JuliaPOMDP / SARSOP.jl

Julia package that wraps the SARSOP software for solving POMDPs/MDPs
Other
14 stars 7 forks source link

Incorrect solution? #40

Closed zsunberg closed 3 years ago

zsunberg commented 4 years ago

It appears that the problem at the end of this issue gets to an incorrect solution.

Perhaps there is an error in the POMDPX encoding.

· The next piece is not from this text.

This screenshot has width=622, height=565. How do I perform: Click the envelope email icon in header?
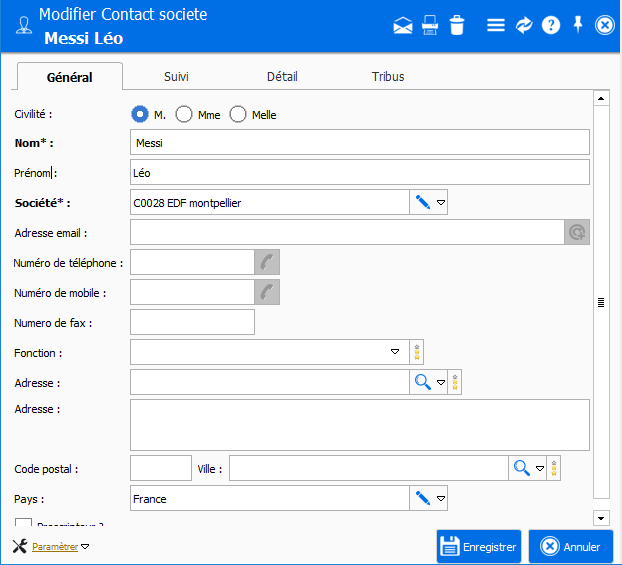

include("cancer_probs.jl")

c = DiscreteExplicitPOMDP(S, A, O, T, Z, R, γ, s0, terminals=term);
t = TigerPOMDP();

function evalSolver(m)
    results = Dict{String, Float64}()
    for (key, solver) in ["SARSOP"=>SARSOPSolver(), "QMDP"=>QMDPSolver()]
        policy = solve(solver, m)
        N = 10000
        rsum = 0.0
        for i in 1:N
            rsum += simulate(RolloutSimulator(max_steps=500), m, policy)
        end
        results[key] = rsum/N
    end;
    return results
end

results_c = evalSolver(c);
results_t = evalSolver(t);
julia> results_c
Dict{String,Float64} with 2 entries:
  "QMDP"   => 62.5201
  "SARSOP" => 40.572
# cancer_probs.jl

S = [:healthy, :in_situ, :invasive, :death]
A = [:wait, :test, :treat]
O = [:pos, :neg]
γ = 0.99
s0 = Deterministic(:healthy)
term = Set([:death])

function T(s, a, sp)
    if s == :healthy
        if sp == :in_situ
            return 0.02
        elseif sp == s
            return 0.98
        else
            return 0.0
        end
    elseif s == :in_situ
        if a == :treat
            if sp == :healthy
                return 0.60
            elseif sp == s
                return 0.40
            else
                return 0.0
            end
        else #a == :test || a == :wait
            if sp == :invasive
                return 0.10
            elseif sp == s
                return 0.90
            else
                return 0.0
            end
        end
    elseif s == :invasive
        if a == :treat
            if sp == :healthy
                return 0.20
            elseif sp == :death
                return 0.20
            elseif sp == s
                return 0.60
            else
                return 0.0
            end
        else
            if sp == :death
                return 0.60
            elseif sp == s
                return 0.40
            else
                return 0.0
            end
        end
    else # s == :death
        return 0.25
    end
end

function Z(a, sp, o)
    if a == :test
        if sp == :healthy
            if o == :pos
                return 0.05
            else
                return 0.95
            end
        elseif sp == :in_situ
            if o == :pos
                return 0.80
            else
                return 0.20
            end
        else
            if o == :pos
                return 1.0
            else
                return 0.0
            end
        end
    elseif a == :treat
        if sp == :in_situ || sp == :invasive
            if o == :pos
                return 1.0
            else
                return 0.0
            end
        else
            if o == :pos
                return 0.0
            else
                return 1.0
            end
        end
    else #a == :wait
        if o == :pos
            return 0.0
        else
            return 1.0
        end
    end
end

function R(s, a)
    if s == :death
        return 0.0
    elseif a == :wait
        return 1.0
    elseif a == :test
        return 0.80
    else
        return 0.10
    end
end
MaximeBouton commented 4 years ago

I would double check how terminal states are handled. The POMDPX format does not encode terminal states explicitly.